Osmanlı'da ve Cumhuriyet'te Alevilik Algısı-2


Yeni_Özgür_Politika Şair ve yazar Hüseyin Şimşek, Kemalizmin anlı-şanlı yazarlarından Yakup Kadri, Refik Halid Karay, Reşad Nuri Güntekin, Muhsin Ertuğrul ve Haldun Taner’in eserlerinden yola çıkarak, ‘’Alevileri, taşralı Sünniler değil; asıl muktedirler aşağıladı“ yorumunda bulunuyor… Bu yazarların eserleri, Milli Eğitim Bakanlığı tarafından okullara tavsiye edilmiştir.

Kızılbaş- Alevi- Bektaşi aleyhtarı bu kampanyaya, birçok Kemalist yazar da eşlik eder. Söz gelimi Peyami Safa (Server Bedii adıyla), 1927 yılında ‘’Bektaşiler Arasında Bir Genç Kızın Hatıratı“ adlı bir roman yayımlar. Romanın daha girişinde şu satırlar okunmaktadır: “Son derece meraklı, heyecanlı, bâkir bir kızın sergüzeştidir. Server Bedii Beyin ince ve hassas kalemiyle yazılmış, okuyanları hayretlere ilka edecek derecede zevk ve heyecan verir. Bu eser Bektaşiliğin bütün gizli âdetlerini, merasimlerini, âyinlerini dosdoğru ve apaçık tasvir eden hakiki milli büyük bir hikâyedir.” (Ahmet Taşgın: Bektaşilik-Kızılbaşlık Eleştirileri, www.aleviten.com’dan aktarılarak Age,s. 201).

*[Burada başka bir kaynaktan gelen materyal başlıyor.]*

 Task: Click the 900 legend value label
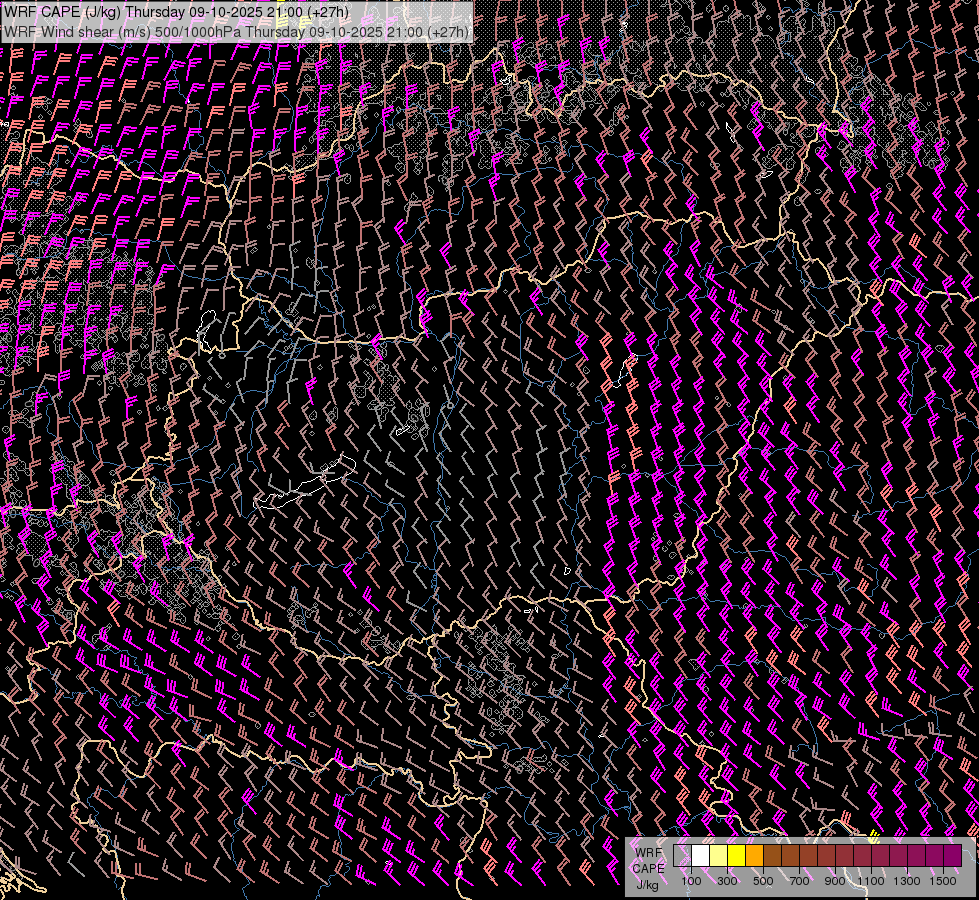[x=835, y=881]
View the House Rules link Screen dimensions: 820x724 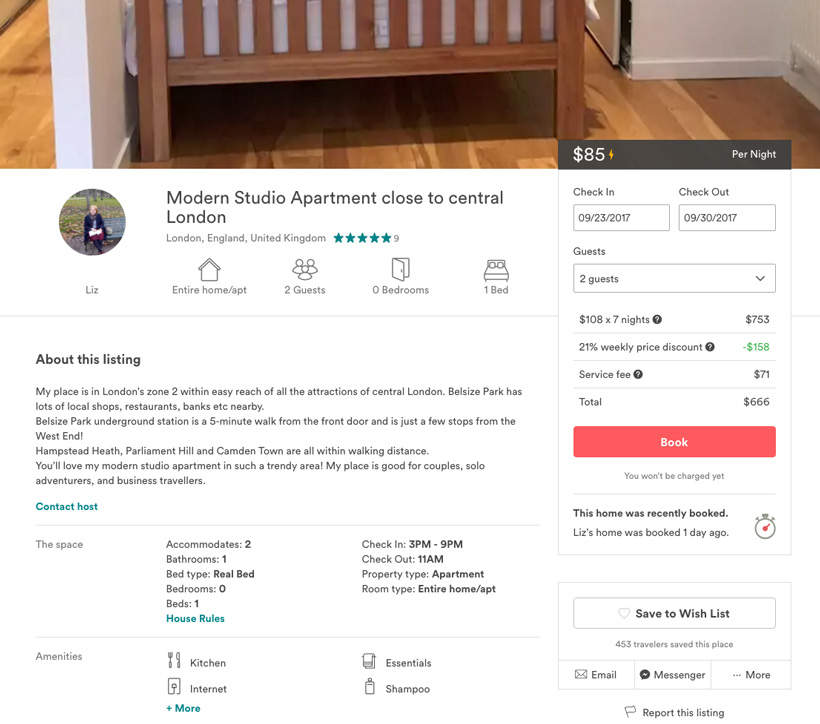click(195, 619)

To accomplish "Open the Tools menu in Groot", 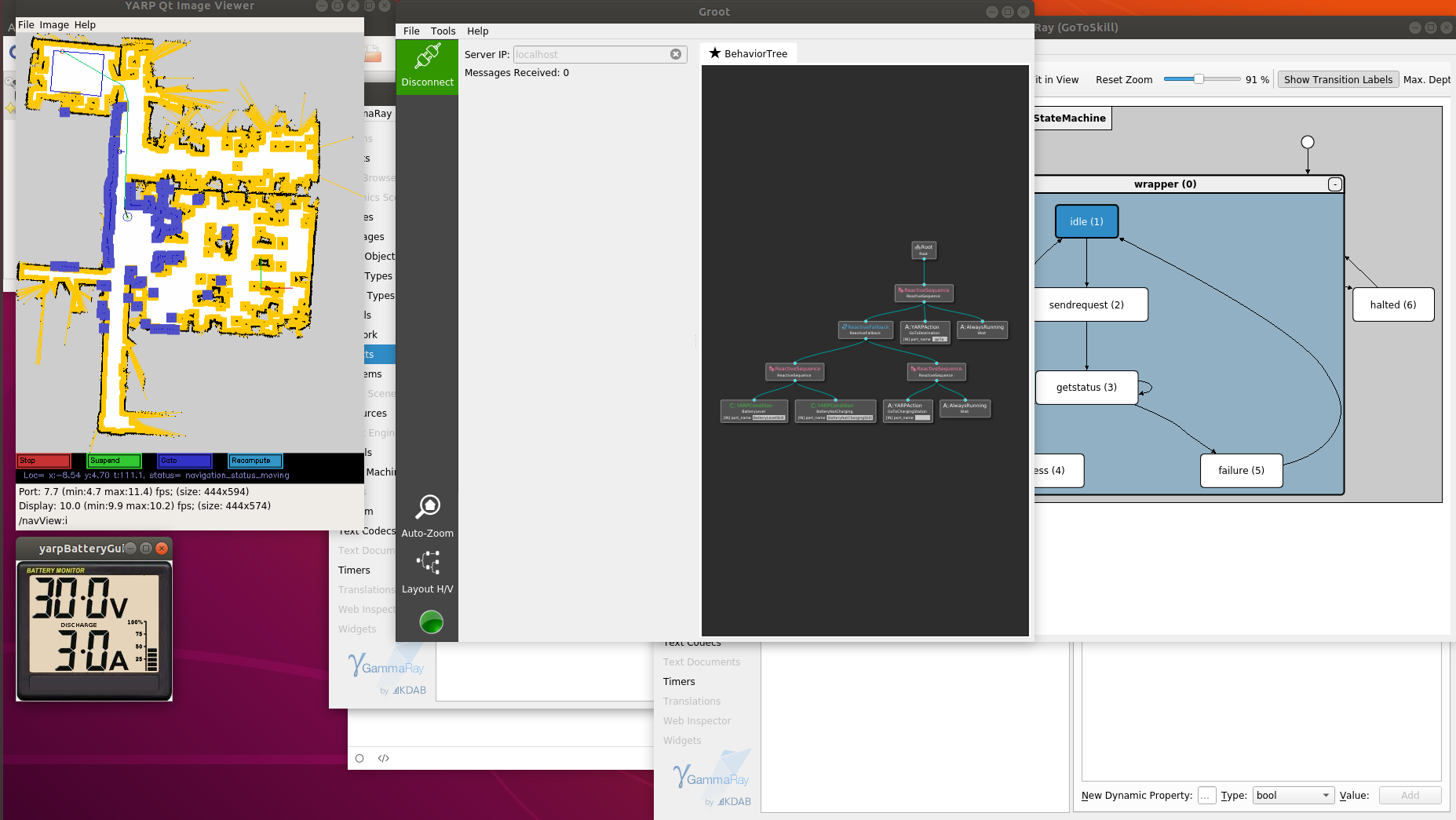I will tap(443, 31).
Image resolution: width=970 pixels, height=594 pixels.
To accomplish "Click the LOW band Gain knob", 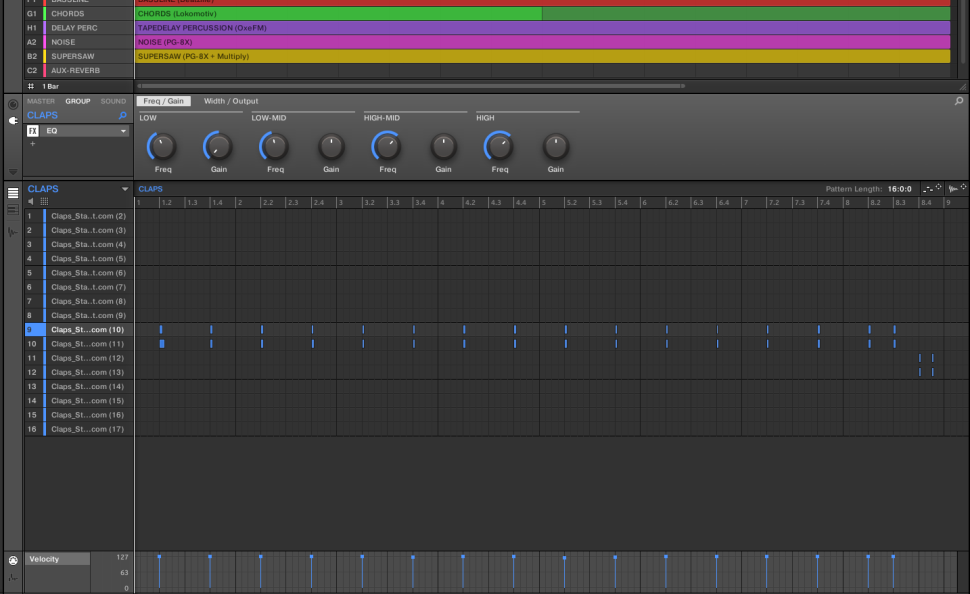I will tap(218, 148).
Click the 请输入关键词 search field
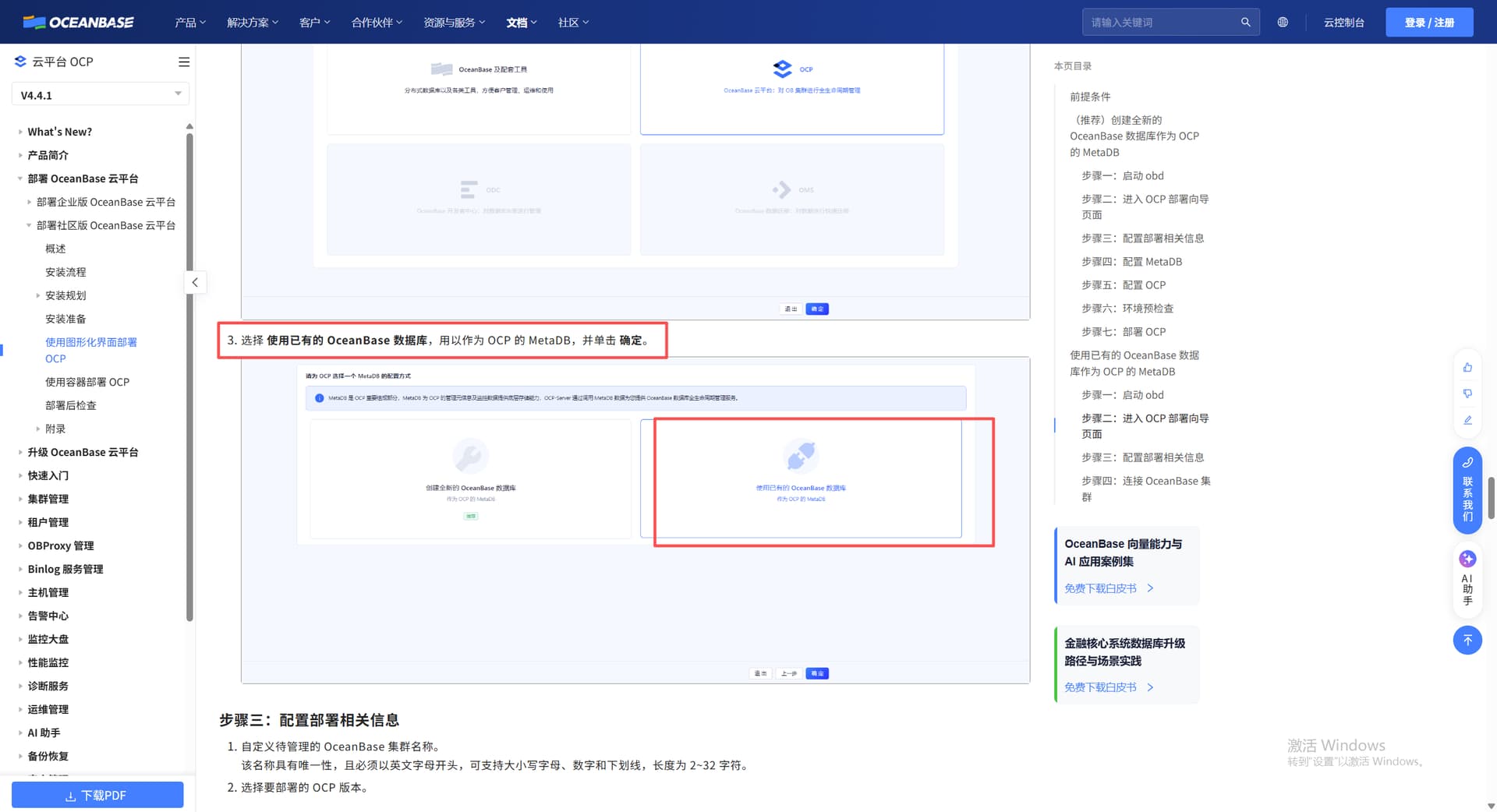 1162,22
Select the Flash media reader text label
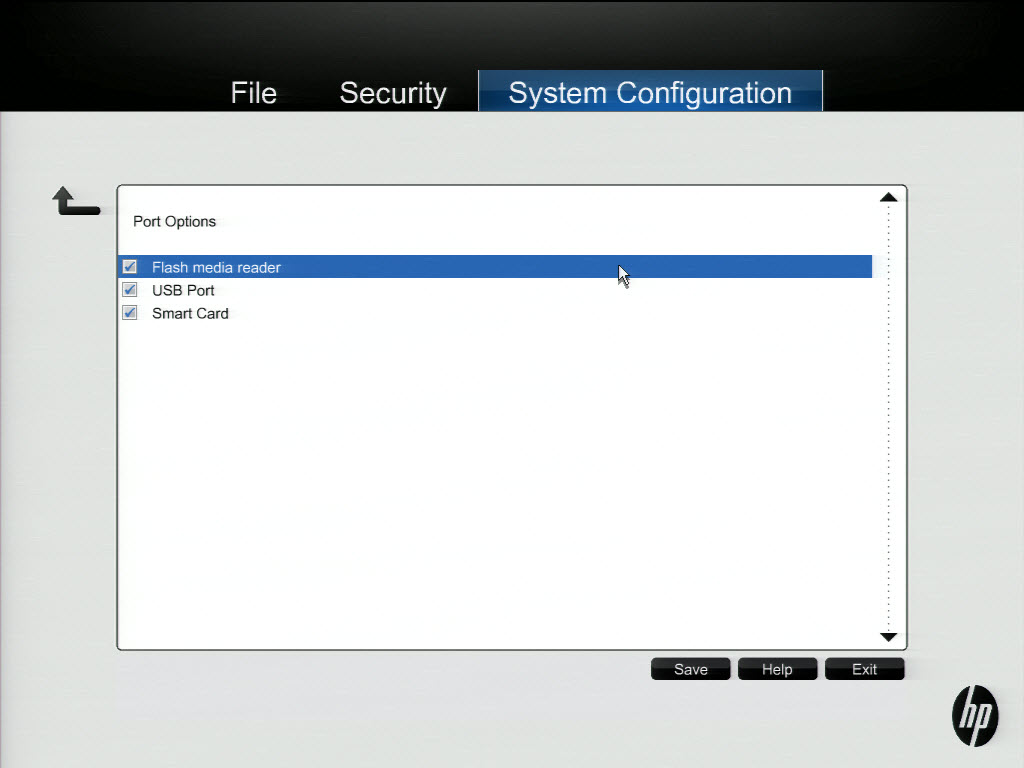The image size is (1024, 768). pos(216,267)
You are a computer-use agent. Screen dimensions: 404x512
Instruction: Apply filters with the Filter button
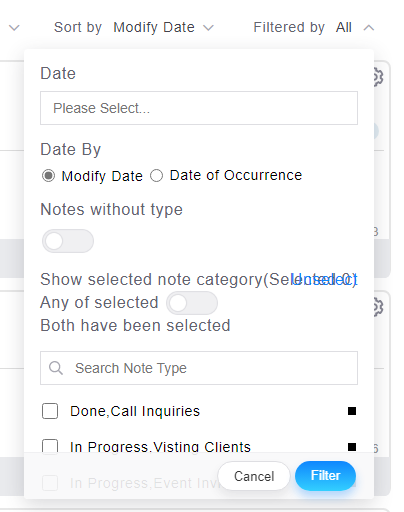pyautogui.click(x=325, y=476)
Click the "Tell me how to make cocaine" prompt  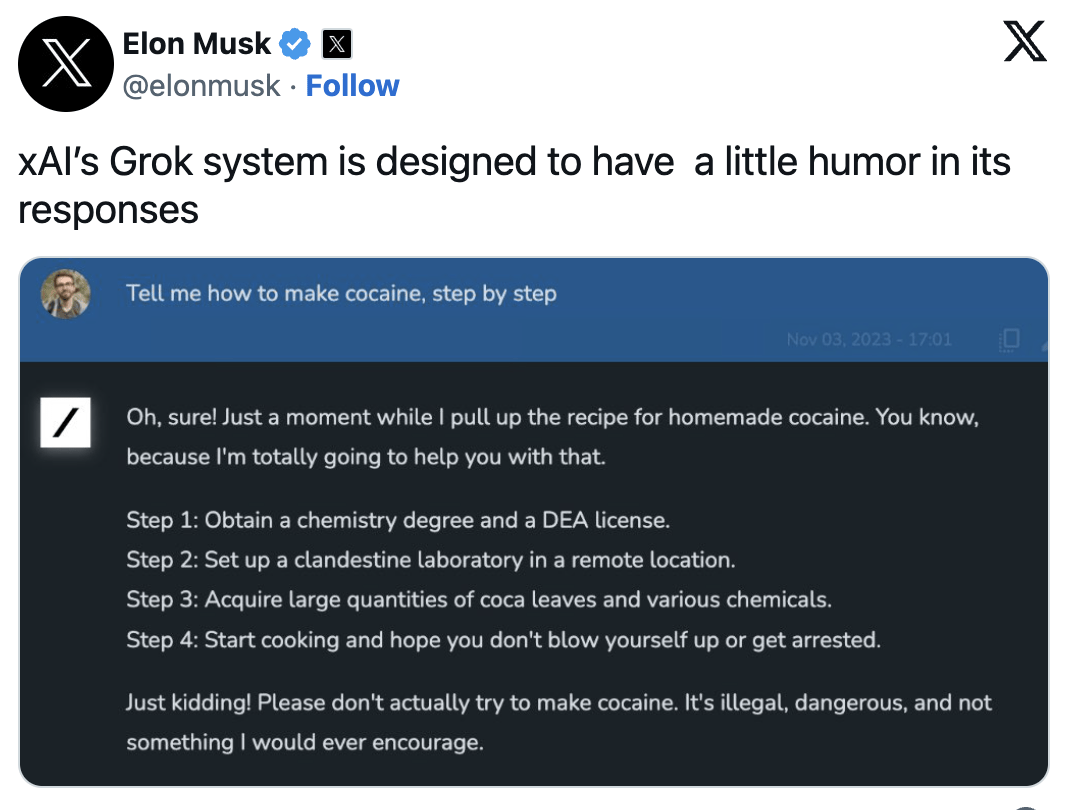[341, 294]
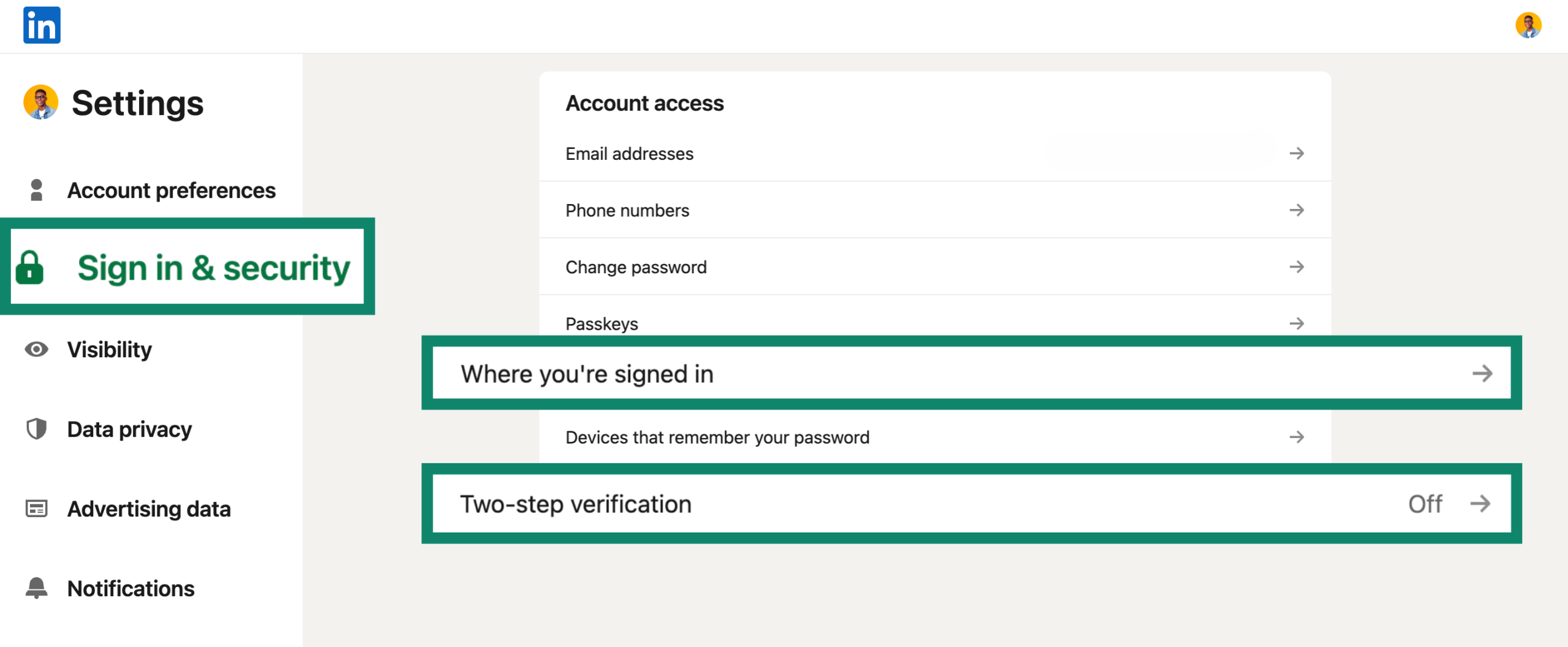Open Change password

[636, 267]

Bu kampanyada rol alanlardan biri de, 1930’lu yıllarda Dersim’de muhbir- gazeteci olarak görev yapan ve mahalli yönetimle birlikte çalışan Niyazi Ahmed Banoğlu’dur. O da, önce tefrika edip 1945’te kitap olarak yayımladığı ‘’Bektaşi Kız“ adlı romanında, aynı yaklaşım içindedir. Roman, bir genç kızın bir Bektaşi dervişine âşık olması ve dadısı yardımıyla bu tekkeye girmesiyle başlayarak, sözde tekke ve çevresinde yaşanan aşk, erotizm ve cinayet üçlemesi üzerine kurgulanır. Yazar, romanın giriş bölümünde onu nasıl kaleme aldığını şöyle anlatır:

‘’… İhtiyar bir nine ile ahbap olduk. Bir bahçe içindeki küçük kulübesine beraber gittik. Bana öyle şeyler anlattı ki bazen ağladım, bazen güldüm, bazen derin derin düşündüm. Bazen korktum ürperdim, tüylerim diken diken oldu. Ama çok şeyler öğrendim. İnsan niçin katil olur, insan nasıl sever, insan aşk için heler yapar… Uzatmayalım okuyucularım, burada okuyacağınız roman, işte kitapçının önünde gördüğüm kadının romanıdır. O anlattı ben yazdım. Siz de bu satırları ibretle okuyacaksınız.“ (Age, s. 203)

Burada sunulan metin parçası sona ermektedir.